→ Entries taken from a collection:

—————

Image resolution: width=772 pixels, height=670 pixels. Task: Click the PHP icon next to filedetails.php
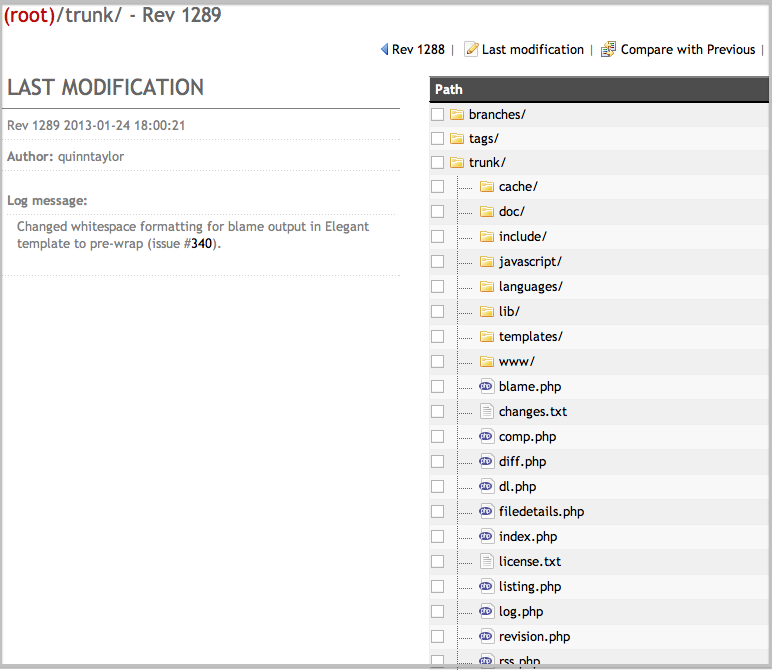click(x=487, y=511)
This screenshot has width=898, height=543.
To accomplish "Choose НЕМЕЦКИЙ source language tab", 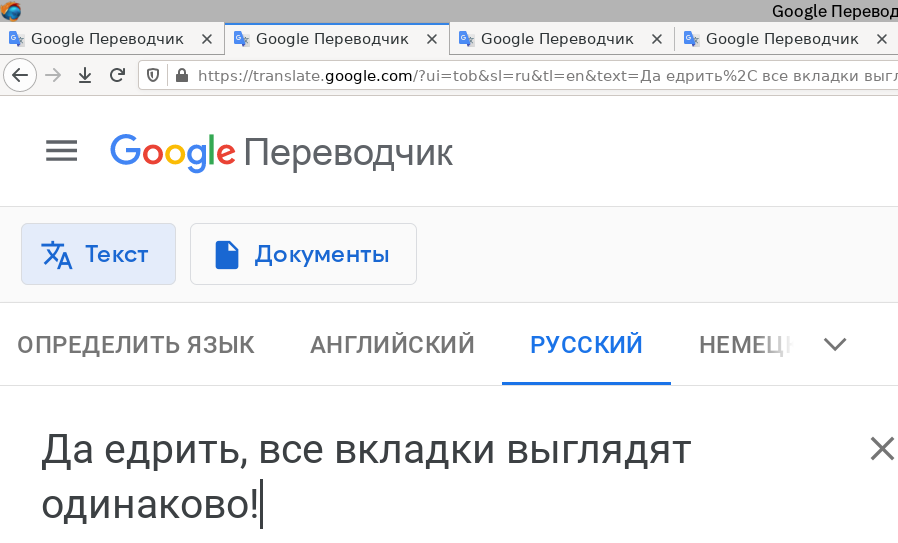I will click(746, 345).
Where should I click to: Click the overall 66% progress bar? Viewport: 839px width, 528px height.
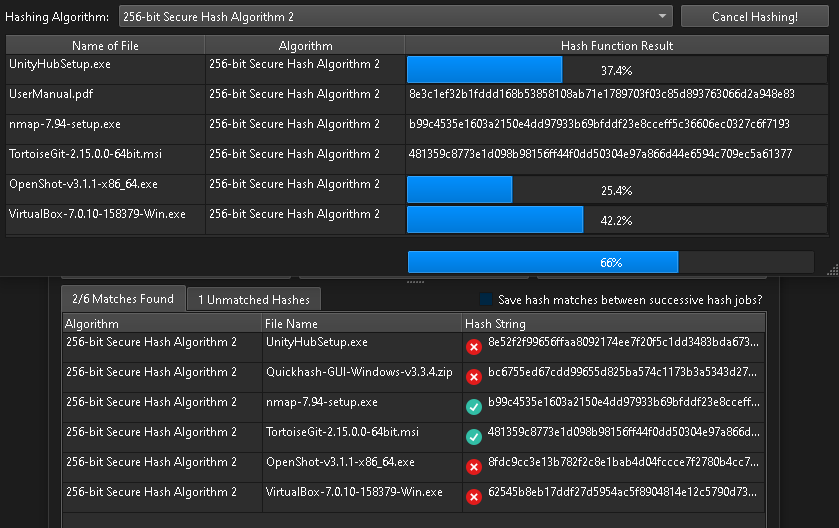point(610,262)
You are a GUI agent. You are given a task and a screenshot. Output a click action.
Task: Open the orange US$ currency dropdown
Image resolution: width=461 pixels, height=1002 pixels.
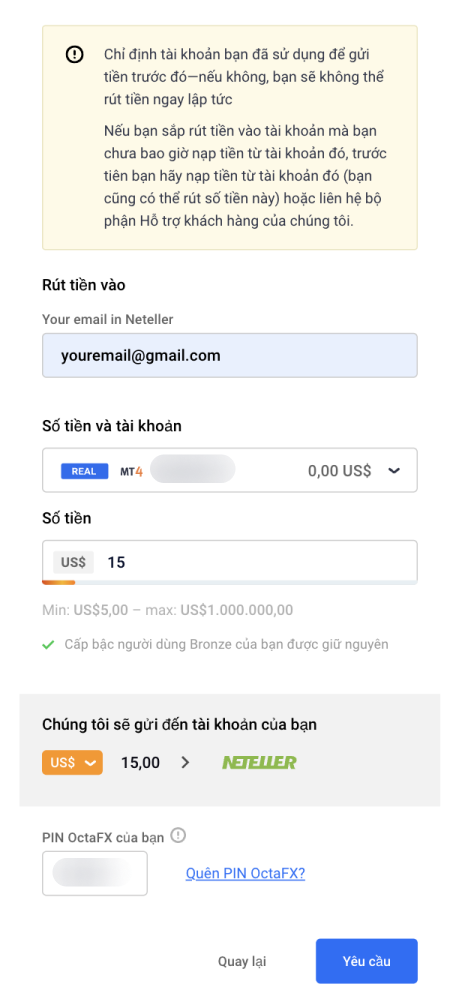[72, 762]
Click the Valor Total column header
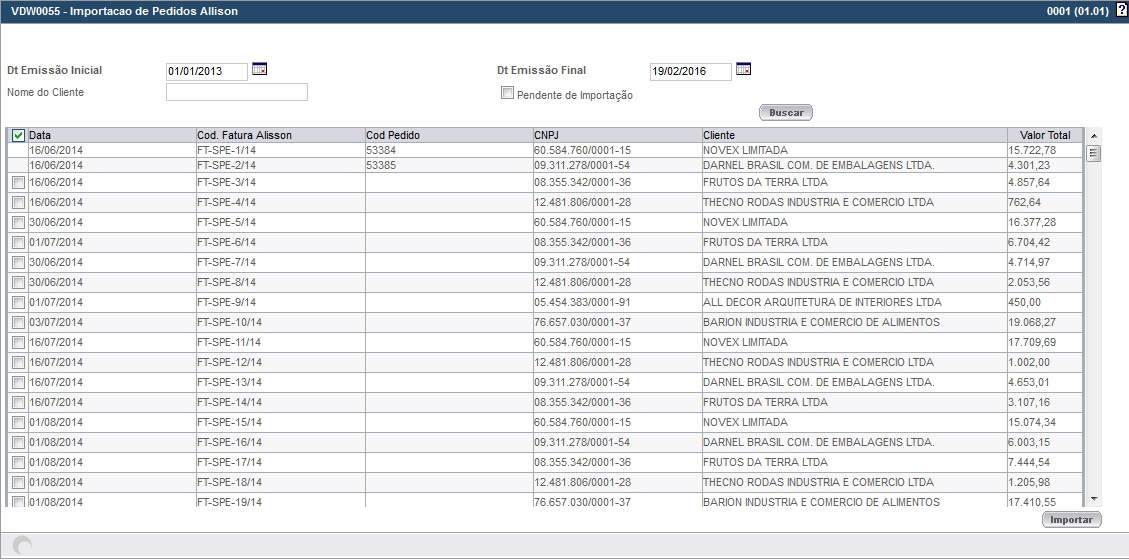Viewport: 1129px width, 560px height. click(x=1044, y=135)
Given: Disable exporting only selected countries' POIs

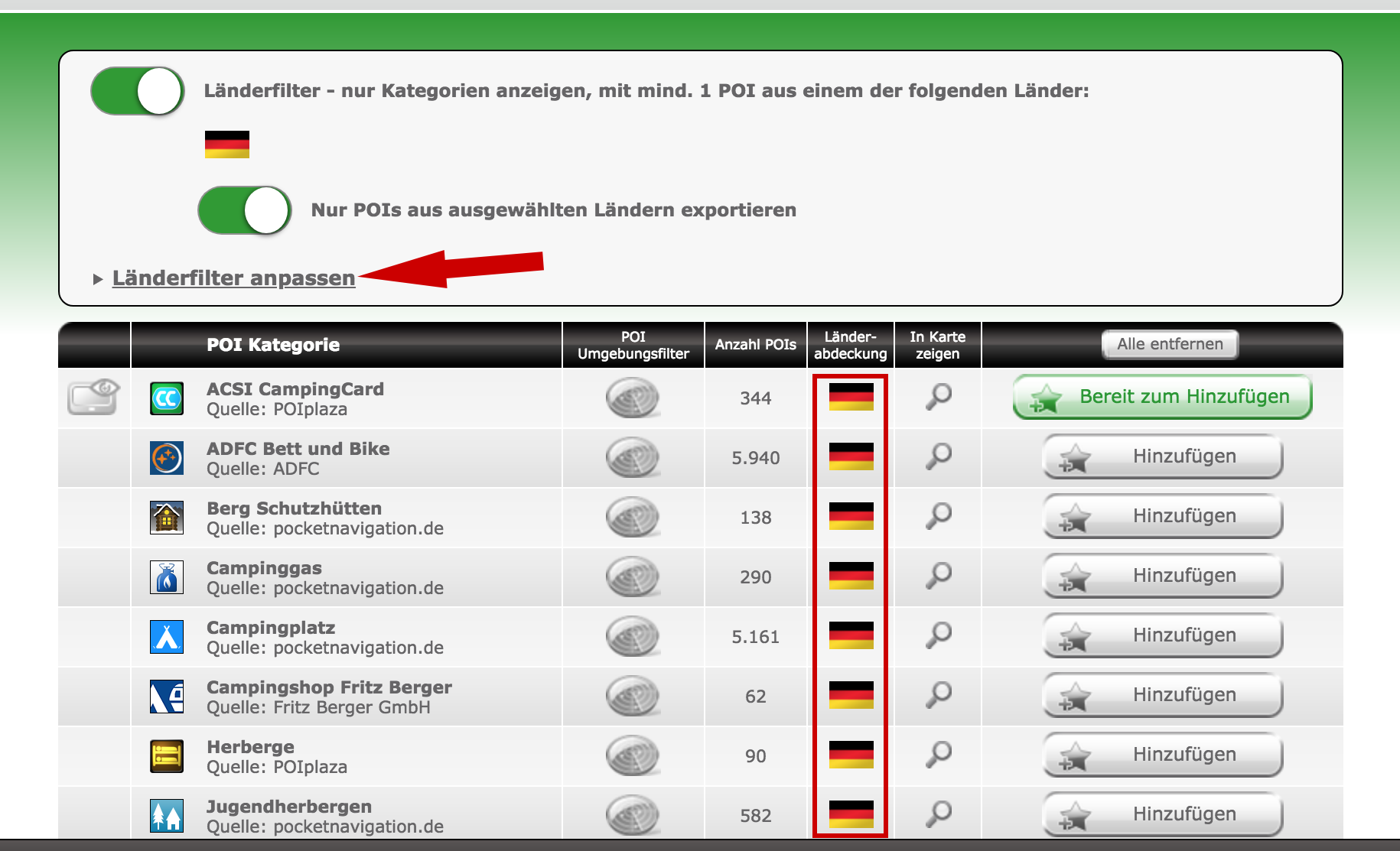Looking at the screenshot, I should pos(245,210).
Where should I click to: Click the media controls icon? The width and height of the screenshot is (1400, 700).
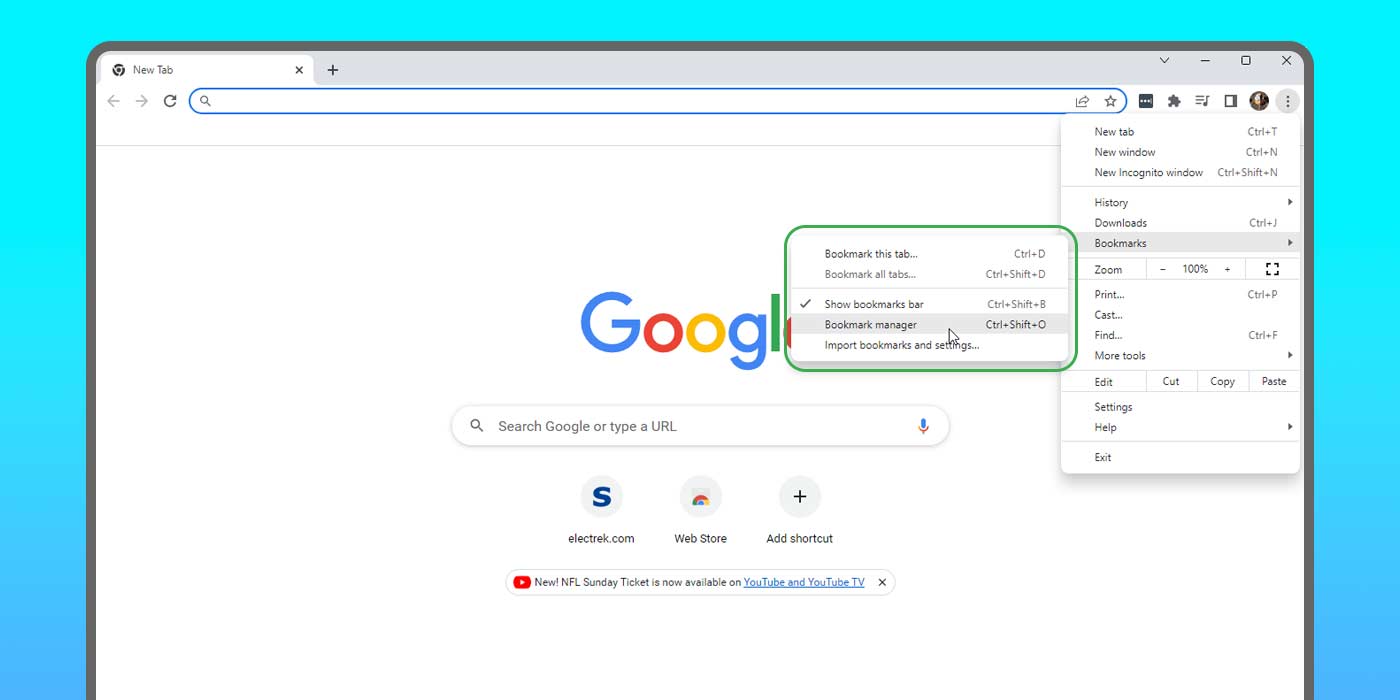1201,100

—————

Write the lines from the line containing "Where should I click to: Click the media" through the last line of the data out again exactly, and only those lines; pictures stay out.

Where should I click to: Click the media controls icon? The width and height of the screenshot is (1400, 700).
1201,100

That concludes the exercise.